Speaker
Description
In this talk, I present a contour integral method (CIM) for the efficient computation of outputs from parametric linear systems in control form over specified time intervals and under a user-prescribed accuracy. The CIM framework utilises a quadrature rule to approximate the inverse Laplace transform, which is executed along a modified integration contour. First, I discuss the non-parametric case and show how an accurate and extremely fast approximation of the output function can be achieved, without using any reduction approach, just by a suitable construction of the integration contour and the precomputation of small-size matrices. Then I discuss the parametric case and demonstrate how this method integrates effectively with projection-based model order reduction (MOR), where the projection spaces are constructed via a greedy-type algorithm guided by an appropriately derived error estimate, which relies on a suitably defined adjoint problem, and adhering to Hermite interpolation conditions.
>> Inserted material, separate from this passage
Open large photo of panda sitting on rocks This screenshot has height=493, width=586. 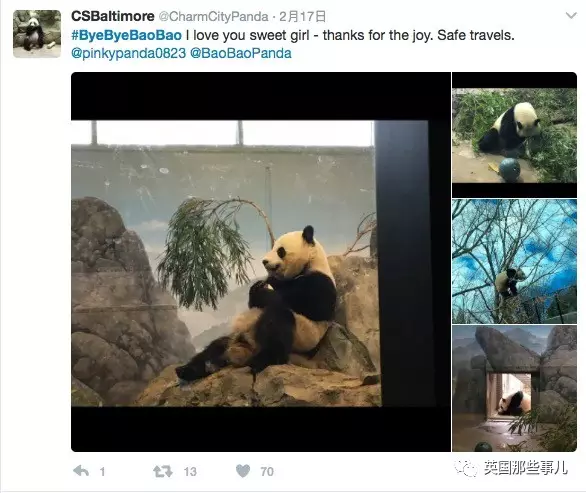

This methodology significantly reduces computational expenses when evaluating the input-output relations for varied parameters across the parametric domain, as well as for a wide class of input functions and initial conditions sufficiently captured by a low-dimensional subspace. The natural selection of the frequency points and interpolation parameters, together with the ability to target a prescribed time interval for different initial conditions, represents a distinctive feature compared with state-of-the-art methodologies. Finally, the precision and efficacy of the approach are demonstrated by numerical experiments on a range of benchmark test problems for both non-parametric and parametric linear control systems.